══ Bloque de texto

En los últimos años, la hipertensión, la diabetes y el colesterol elevado se han consolidado como uno de los mayores desafíos de salud pública en nuestro país. Son enfermedades que avanzan de manera silenciosa, sin síntomas evidentes, pero que deterioran progresivamente la salud de millones de personas. La Organización Mundial de la Salud (OMS) estima que el 33 % de los adultos presenta hipertensión arterial, la prevalencia global de la diabetes se ha cuadruplicado entre 1990 y 2022, y el 39 % tiene el colesterol total elevado. En Perú, el panorama es similar: el 19,3 % de los adultos padece hipertensión, el 7 % diabetes y alrededor del 30 % presenta hipercolesterolemia.
Estas tres condiciones no solo coexisten, sino que se potencian entre sí. La diabetes mal controlada, con niveles altos de glucosa en sangre, oxida el endotelio de los vasos sanguíneos y los vuelve más frágiles. El colesterol elevado favorece la acumulación de placas de grasa que obstruyen el flujo sanguíneo, mientras que la hipertensión acelera el deterioro de esos vasos ya dañados. El resultado es un terreno propicio para infartos, accidentes cerebrovasculares, insuficiencia renal y daño ocular, entre otras complicaciones graves que incrementan la carga de discapacidad y los costos sanitarios en el país.
El aumento de estos casos está estrechamente ligado a los cambios en el estilo de vida. Una alimentación basada en productos ultraprocesados, con alto contenido de sal, grasas trans y azúcares, y el bajo consumo de frutas y verduras, son factores determinantes. A ello se suma el sedentarismo, la desinformación y la baja percepción de riesgo: al no causar síntomas inmediatos, estas enfermedades suelen pasar inadvertidas hasta que el daño ya está avanzado.
También intervienen factores estructurales y socioculturales. Nuestras costumbres alimentarias han cambiado con la globalización y la urbanización; muchas ciudades carecen de espacios seguros para realizar actividad física, y comer saludable suele ser más costoso que optar por alimentos industrializados. A ello se añade la escasa educación nutricional y física en las escuelas, y el limitado acceso a controles preventivos, especialmente fuera de Lima, donde la falta de especialistas y de infraestructura agrava las brechas.

════

Objetivo del ejercicio
Copia del texto sobre la hipertensión, la diabetes y el colesterol el fragmento comprendido entre "También intervienen factores" y "agrava las brechas.", ambos incluidos.

══ Extractos de datos

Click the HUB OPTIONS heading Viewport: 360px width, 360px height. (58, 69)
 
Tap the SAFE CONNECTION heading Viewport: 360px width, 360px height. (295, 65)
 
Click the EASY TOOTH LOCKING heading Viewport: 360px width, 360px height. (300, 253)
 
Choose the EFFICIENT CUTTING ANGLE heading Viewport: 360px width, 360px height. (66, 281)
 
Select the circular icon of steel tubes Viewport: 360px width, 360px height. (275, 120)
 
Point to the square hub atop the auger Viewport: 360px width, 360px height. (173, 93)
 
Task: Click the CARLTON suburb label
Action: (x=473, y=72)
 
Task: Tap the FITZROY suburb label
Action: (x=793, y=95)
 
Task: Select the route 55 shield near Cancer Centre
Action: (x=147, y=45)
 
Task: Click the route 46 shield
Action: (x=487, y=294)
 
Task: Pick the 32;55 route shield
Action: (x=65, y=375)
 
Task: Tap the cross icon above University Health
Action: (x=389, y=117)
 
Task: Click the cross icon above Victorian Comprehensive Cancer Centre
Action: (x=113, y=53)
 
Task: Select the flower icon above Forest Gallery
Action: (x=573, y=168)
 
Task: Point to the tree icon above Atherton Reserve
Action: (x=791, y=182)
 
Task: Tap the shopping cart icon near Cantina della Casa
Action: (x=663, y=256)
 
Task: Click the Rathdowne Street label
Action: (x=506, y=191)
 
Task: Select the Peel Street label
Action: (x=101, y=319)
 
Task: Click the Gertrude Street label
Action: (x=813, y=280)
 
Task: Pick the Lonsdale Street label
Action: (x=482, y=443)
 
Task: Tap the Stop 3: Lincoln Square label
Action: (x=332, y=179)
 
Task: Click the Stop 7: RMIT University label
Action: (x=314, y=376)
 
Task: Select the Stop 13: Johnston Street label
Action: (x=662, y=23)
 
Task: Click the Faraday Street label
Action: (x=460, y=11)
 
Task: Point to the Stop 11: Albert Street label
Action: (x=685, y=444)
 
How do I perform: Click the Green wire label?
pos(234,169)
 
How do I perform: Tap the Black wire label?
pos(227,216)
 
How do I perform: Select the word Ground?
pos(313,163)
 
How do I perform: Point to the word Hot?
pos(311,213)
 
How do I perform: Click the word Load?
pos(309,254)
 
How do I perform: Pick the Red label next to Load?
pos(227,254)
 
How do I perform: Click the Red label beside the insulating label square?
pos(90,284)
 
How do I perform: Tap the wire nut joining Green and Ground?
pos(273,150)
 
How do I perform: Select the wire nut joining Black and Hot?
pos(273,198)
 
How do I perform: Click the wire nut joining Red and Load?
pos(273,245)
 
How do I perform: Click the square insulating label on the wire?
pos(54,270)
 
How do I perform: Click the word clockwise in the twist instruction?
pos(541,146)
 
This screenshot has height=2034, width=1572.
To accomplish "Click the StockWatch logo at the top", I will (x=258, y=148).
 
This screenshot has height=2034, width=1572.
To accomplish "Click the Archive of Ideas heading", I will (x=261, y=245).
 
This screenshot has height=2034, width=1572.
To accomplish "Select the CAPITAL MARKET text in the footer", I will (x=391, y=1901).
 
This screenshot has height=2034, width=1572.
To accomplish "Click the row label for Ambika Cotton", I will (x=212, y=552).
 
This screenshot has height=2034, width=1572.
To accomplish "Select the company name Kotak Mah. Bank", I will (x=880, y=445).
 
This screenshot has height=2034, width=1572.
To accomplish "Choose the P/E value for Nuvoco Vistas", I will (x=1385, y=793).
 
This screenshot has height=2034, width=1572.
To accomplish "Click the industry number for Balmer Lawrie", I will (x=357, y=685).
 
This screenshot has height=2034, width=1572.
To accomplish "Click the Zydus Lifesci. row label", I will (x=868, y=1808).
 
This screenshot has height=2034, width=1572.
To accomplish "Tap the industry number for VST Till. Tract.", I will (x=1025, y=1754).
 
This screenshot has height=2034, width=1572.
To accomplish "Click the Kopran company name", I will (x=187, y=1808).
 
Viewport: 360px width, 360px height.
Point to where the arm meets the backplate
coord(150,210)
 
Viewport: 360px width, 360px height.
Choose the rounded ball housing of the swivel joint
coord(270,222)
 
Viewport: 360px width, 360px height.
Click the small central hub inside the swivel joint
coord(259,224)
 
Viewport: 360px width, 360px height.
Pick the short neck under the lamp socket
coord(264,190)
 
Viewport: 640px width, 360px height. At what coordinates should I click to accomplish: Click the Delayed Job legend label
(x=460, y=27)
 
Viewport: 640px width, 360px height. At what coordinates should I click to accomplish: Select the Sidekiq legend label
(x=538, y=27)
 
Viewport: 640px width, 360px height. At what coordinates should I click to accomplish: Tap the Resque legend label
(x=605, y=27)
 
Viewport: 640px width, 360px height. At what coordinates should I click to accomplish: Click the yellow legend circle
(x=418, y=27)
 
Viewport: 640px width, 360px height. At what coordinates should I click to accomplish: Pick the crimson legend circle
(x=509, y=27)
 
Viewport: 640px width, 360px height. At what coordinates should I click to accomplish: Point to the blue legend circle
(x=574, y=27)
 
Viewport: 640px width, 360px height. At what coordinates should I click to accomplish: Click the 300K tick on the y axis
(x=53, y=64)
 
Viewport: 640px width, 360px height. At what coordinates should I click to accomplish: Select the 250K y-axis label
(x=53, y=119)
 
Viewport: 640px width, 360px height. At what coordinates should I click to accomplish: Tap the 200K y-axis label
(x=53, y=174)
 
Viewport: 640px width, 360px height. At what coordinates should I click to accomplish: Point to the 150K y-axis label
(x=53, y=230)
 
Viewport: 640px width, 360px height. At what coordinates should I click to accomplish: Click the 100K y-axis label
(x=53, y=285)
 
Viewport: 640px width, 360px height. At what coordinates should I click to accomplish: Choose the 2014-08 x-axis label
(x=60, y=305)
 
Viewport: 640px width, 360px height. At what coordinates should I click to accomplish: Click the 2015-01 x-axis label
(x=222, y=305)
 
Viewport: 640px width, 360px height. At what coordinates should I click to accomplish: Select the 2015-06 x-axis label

════

Tu solución
También intervienen factores estructurales y socioculturales. Nuestras costumbres alimentarias han cambiado con la globalización y la urbanización; muchas ciudades carecen de espacios seguros para realizar actividad física, y comer saludable suele ser más costoso que optar por alimentos industrializados. A ello se añade la escasa educación nutricional y física en las escuelas, y el limitado acceso a controles preventivos, especialmente fuera de Lima, donde la falta de especialistas y de infraestructura agrava las brechas.